Frequently Asked Questions

Will GIMP layers, masks, and text be preserved when I convert XCF to WebP?

No. WebP is a single-image delivery format and cannot hold layer stacks, masks, vector paths, or editable text. The conversion flattens whatever is currently visible in the XCF into one image. If you need to keep editing later, keep the original XCF as your master and only export WebP copies for publishing. For a non-flattened delivery format, XCF to PDF preserves more layout fidelity for print.

Should I pick lossy or lossless WebP for my GIMP image?

Pick lossy ("Lossless?" → "No") for photographs, painted illustrations, and any artwork with smooth gradients — the file will be 2–4x smaller and the quality difference is invisible at 80–90%. Pick lossless ("Lossless?" → "Yes") for flat-color logos, UI mockups, pixel art, and screenshots where any artifact on a hard edge would be obvious. Lossless WebP is still typically 25% smaller than an equivalent PNG.

Why does my WebP look slightly different from the GIMP preview?

Two reasons. First, GIMP's preview is rendered with the document's color profile applied, but WebP encoders historically strip or convert ICC profiles by default, so colors can shift on browsers that don't color-manage WebP. Second, lossy WebP at quality < 80 quantizes chroma aggressively, which can cause subtle banding on smooth gradients. Bumping the "Image Quality (%)" to 85+ usually eliminates the visible shift.

How big can a WebP image be?

WebP has a hard ceiling of 16,383 pixels on each side (per the spec). For most web work that is more than enough — a 16383 x 16383 image is over 268 megapixels. If your XCF canvas exceeds that, downscale under "Image Resolution" before converting, or export to XCF to PNG instead, since PNG's limit is much higher.

Will every browser display the WebP I produce?

Roughly 95% of global traffic. Chrome has supported WebP since version 32 (2014), Firefox since 65 (2019), Edge 18+ (2020), and Safari since iOS 14 / macOS 11 Big Sur (September 2020). Internet Explorer and pre-2020 Safari do not. For the safest deployment, serve WebP inside a <picture> element with a JPG or PNG fallback for the long tail.

Does the converter preserve transparency from my XCF?

Yes. If your GIMP image has an alpha channel (most XCFs that don't have a flat background do), the alpha is kept in the WebP output in both lossy and lossless modes. WebP transparency was enabled by default in libwebp 0.2.0 (August 2012), so any current browser that decodes WebP also decodes WebP alpha.
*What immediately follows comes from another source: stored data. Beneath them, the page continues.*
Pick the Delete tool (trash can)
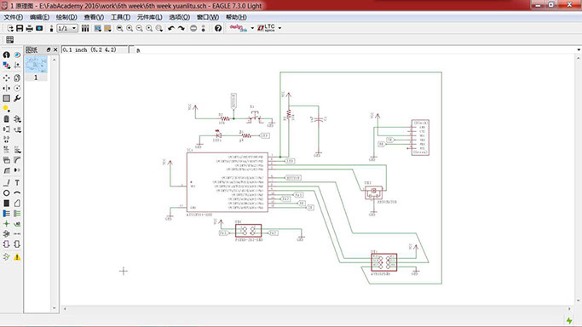The height and width of the screenshot is (327, 582). click(6, 119)
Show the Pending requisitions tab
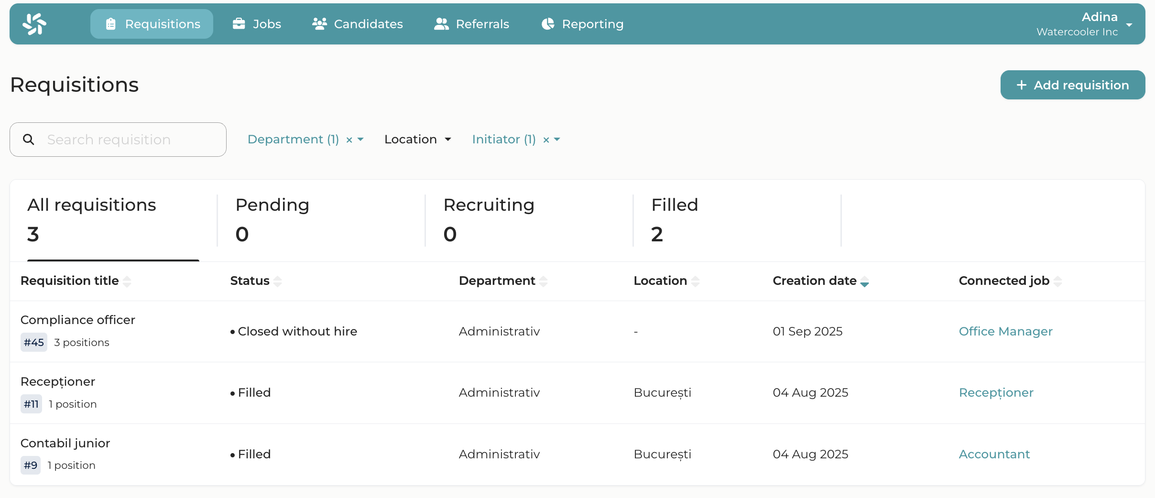Viewport: 1155px width, 498px height. [272, 220]
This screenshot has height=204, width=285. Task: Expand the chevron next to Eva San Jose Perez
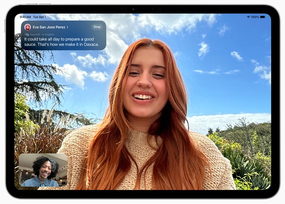coord(67,27)
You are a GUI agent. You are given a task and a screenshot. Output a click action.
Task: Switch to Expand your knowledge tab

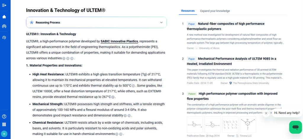(x=215, y=11)
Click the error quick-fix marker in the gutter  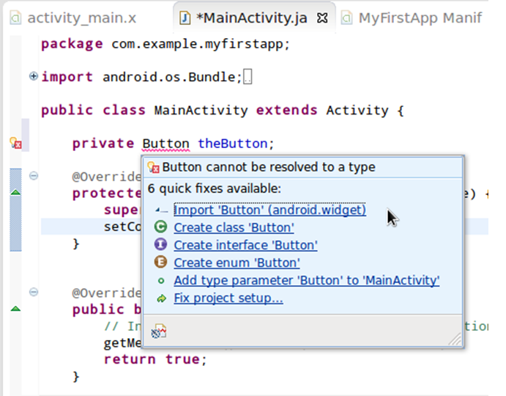click(15, 144)
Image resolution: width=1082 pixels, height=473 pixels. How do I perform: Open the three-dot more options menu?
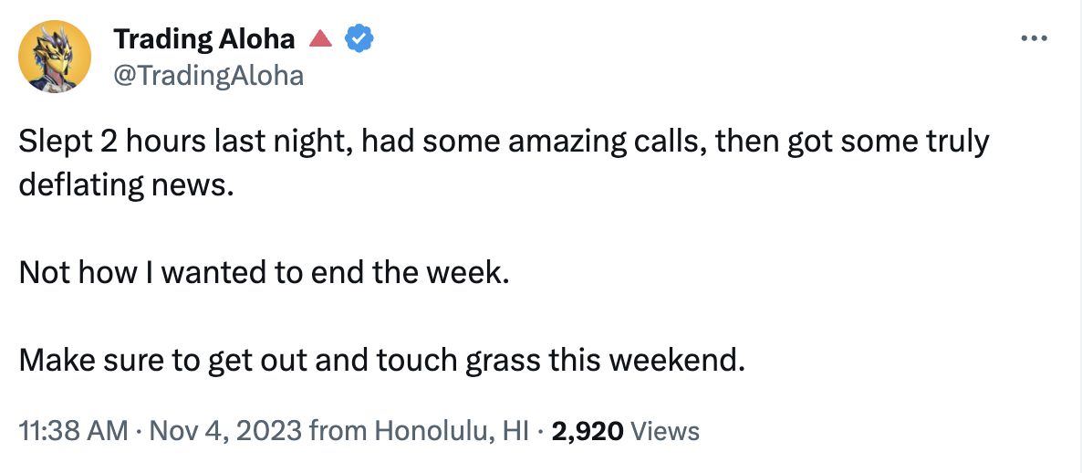1033,38
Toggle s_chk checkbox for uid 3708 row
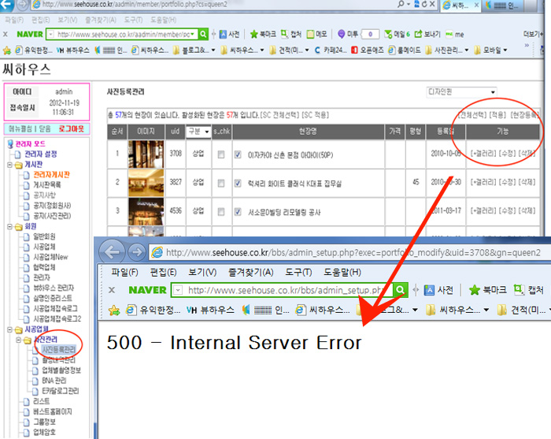This screenshot has width=551, height=439. [221, 154]
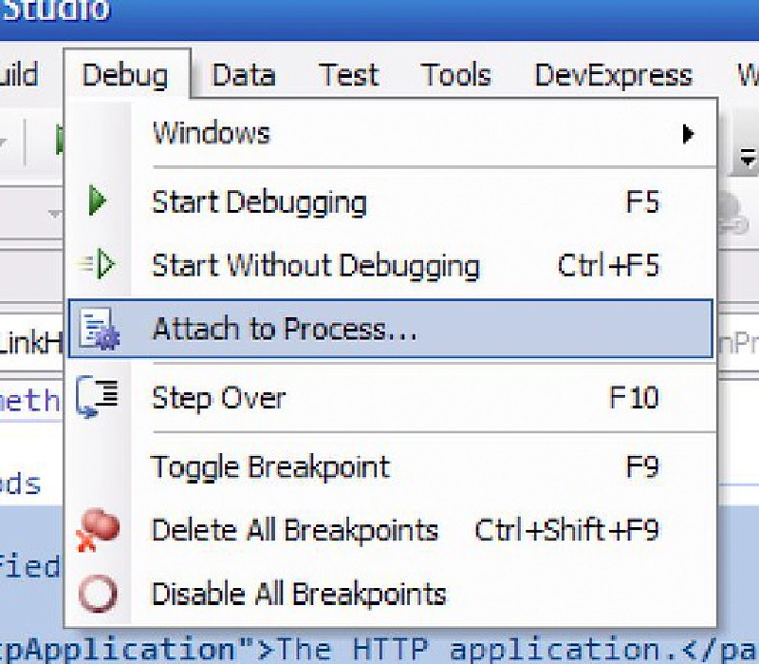The image size is (759, 664).
Task: Open the toolbar overflow dropdown arrow
Action: click(x=746, y=157)
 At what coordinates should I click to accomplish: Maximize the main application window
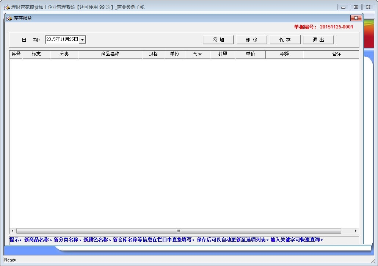tap(356, 7)
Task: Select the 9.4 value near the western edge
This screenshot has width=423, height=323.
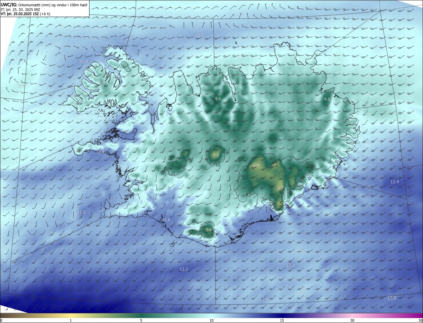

Can I batch convert many XCF files at once?

Yes. Drop multiple XCF files into the uploader and they will all process with the same settings, then download as a zip. This is the fastest way to convert an entire /assets/source folder of GIMP masters into a /assets/web folder of WebP deliverables in one pass.

How does this compare to GIMP's built-in "Export As… WebP"?

GIMP's native exporter (added in GIMP 2.10) is excellent and gives you frame-by-frame control for animated WebP. This online converter is for cases when you don't want to install GIMP just to flatten a file someone sent you, when you want batch conversion of many XCFs without scripting, or when you're on a Chromebook / iPad where GIMP isn't an option. The two are complementary, not exclusive.

Should I convert to WebP, AVIF, or PNG?

WebP for everyday web delivery — best balance of quality, size, and browser support today. AVIF (~5% smaller than WebP at the same quality) is worth considering if your audience is on Chrome/Firefox/Safari 16+, but support is still narrower. PNG is the safe choice when you need a file that opens everywhere offline or in legacy software — see XCF to PNG. For a JPEG-style universal photographic file, XCF to JPG is the most compatible choice.